PROBLEM TO WORK ON:
Each record that follows is to be duplicated exactly, though its pictures are not.

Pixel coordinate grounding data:
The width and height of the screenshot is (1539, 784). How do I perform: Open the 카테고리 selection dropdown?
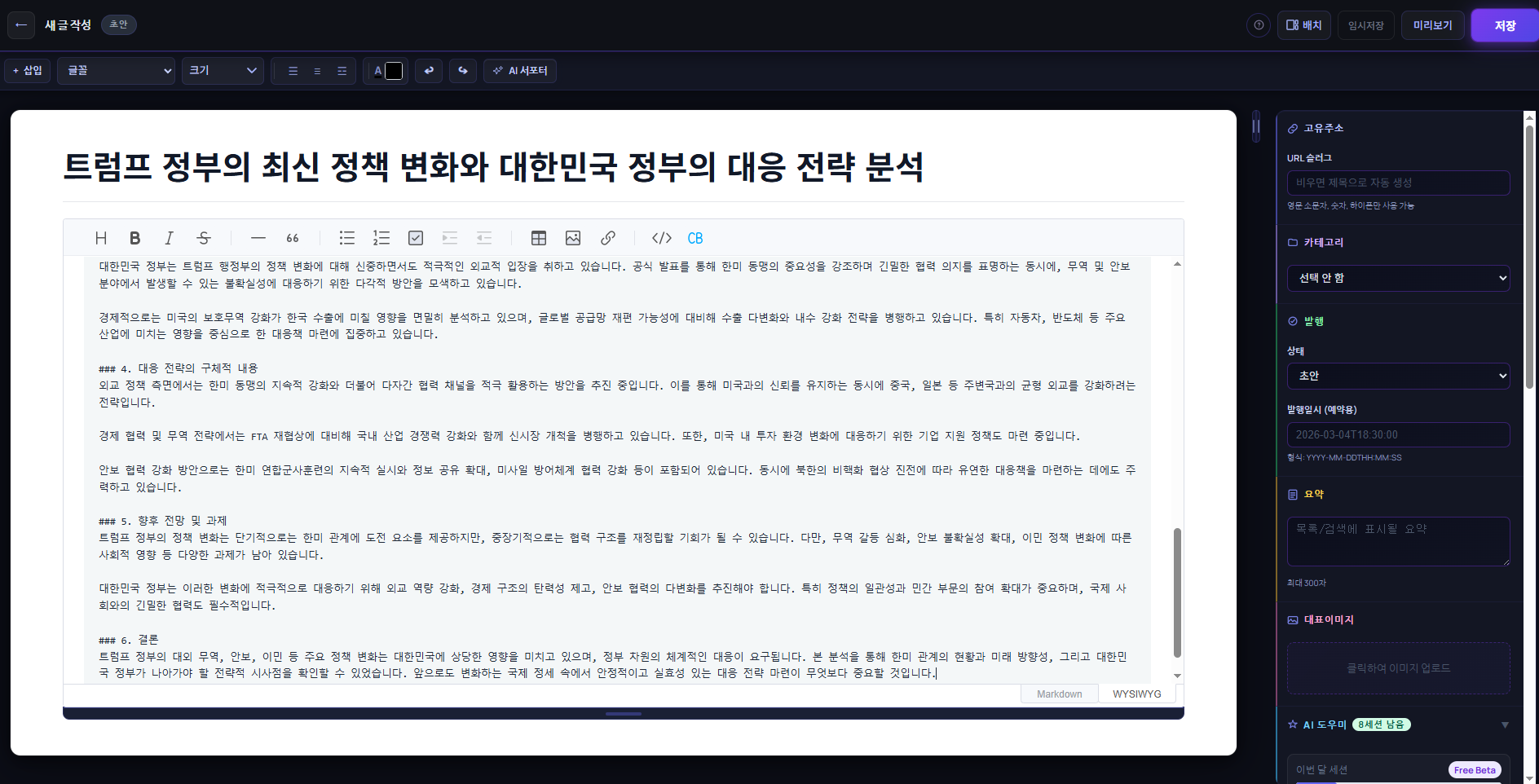click(1397, 278)
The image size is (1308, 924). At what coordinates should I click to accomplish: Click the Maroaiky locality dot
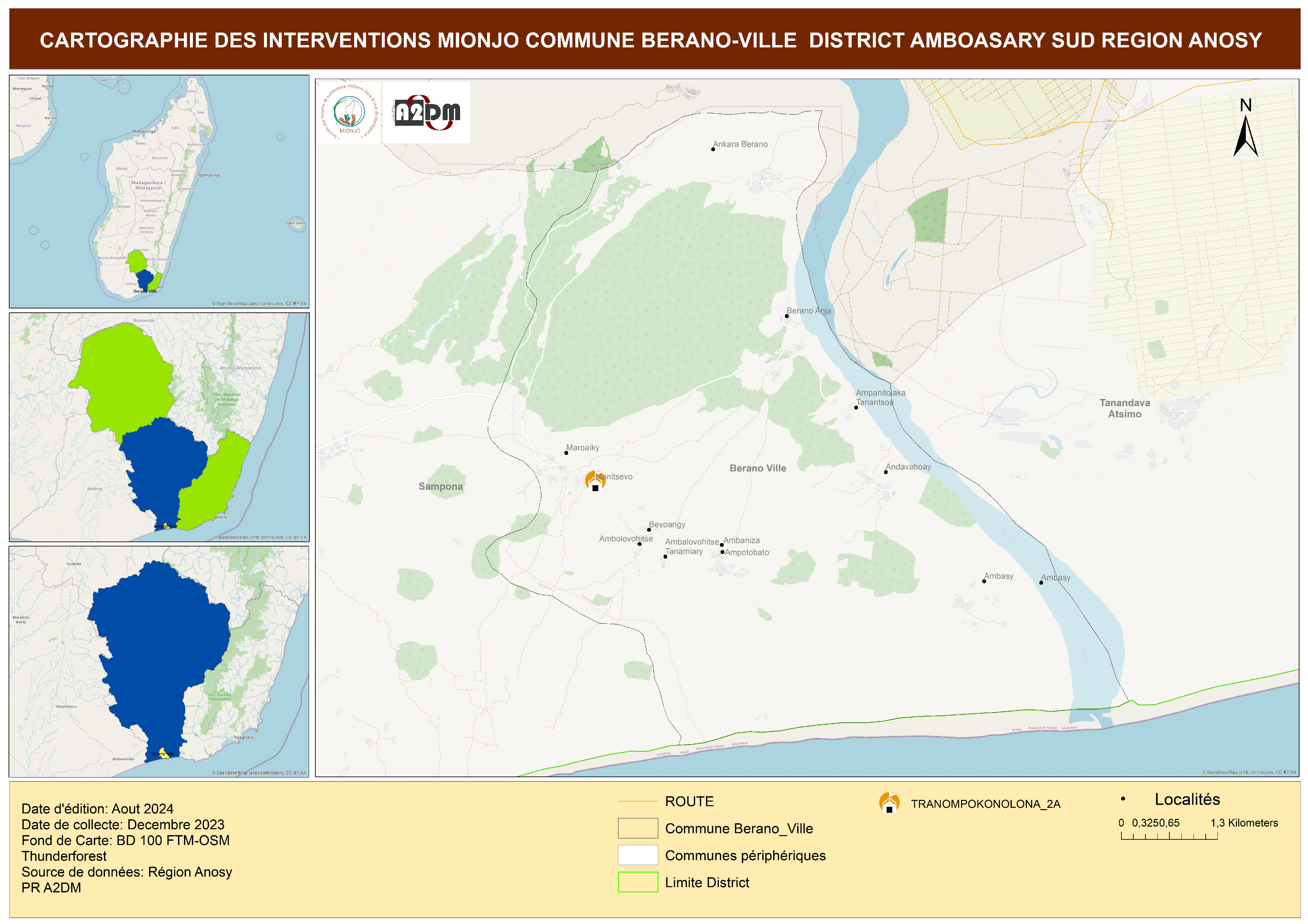coord(566,453)
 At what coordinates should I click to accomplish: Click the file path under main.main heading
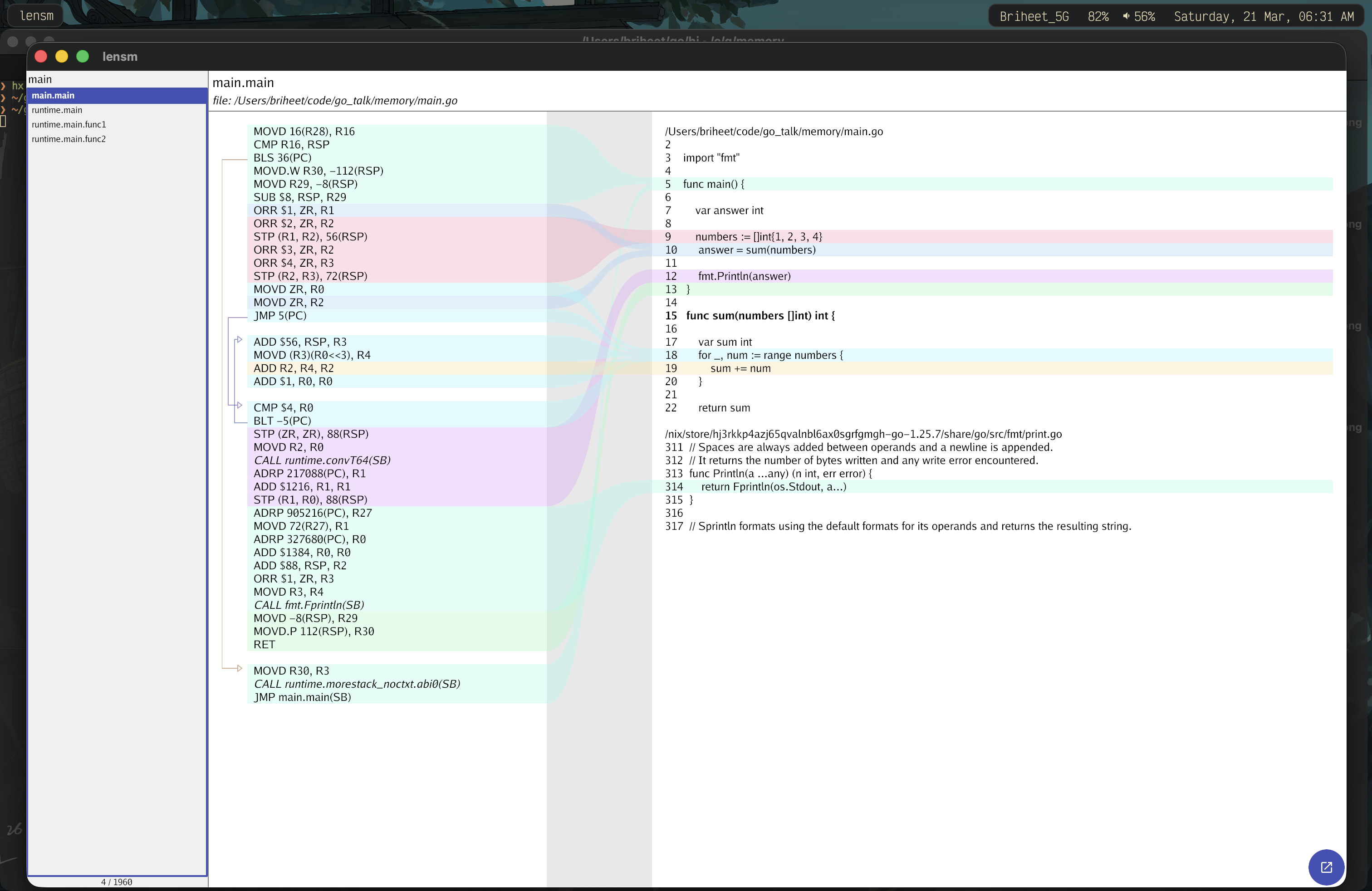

THE COMPLETED TASK:
The width and height of the screenshot is (1539, 784). How do I perform: Open the 카테고리 selection dropdown?
click(1397, 278)
The image size is (1308, 924). At what coordinates should I click to accomplish: Click the Maroaiky locality dot
coord(566,453)
 At what coordinates should I click to accomplish: Click the file path under main.main heading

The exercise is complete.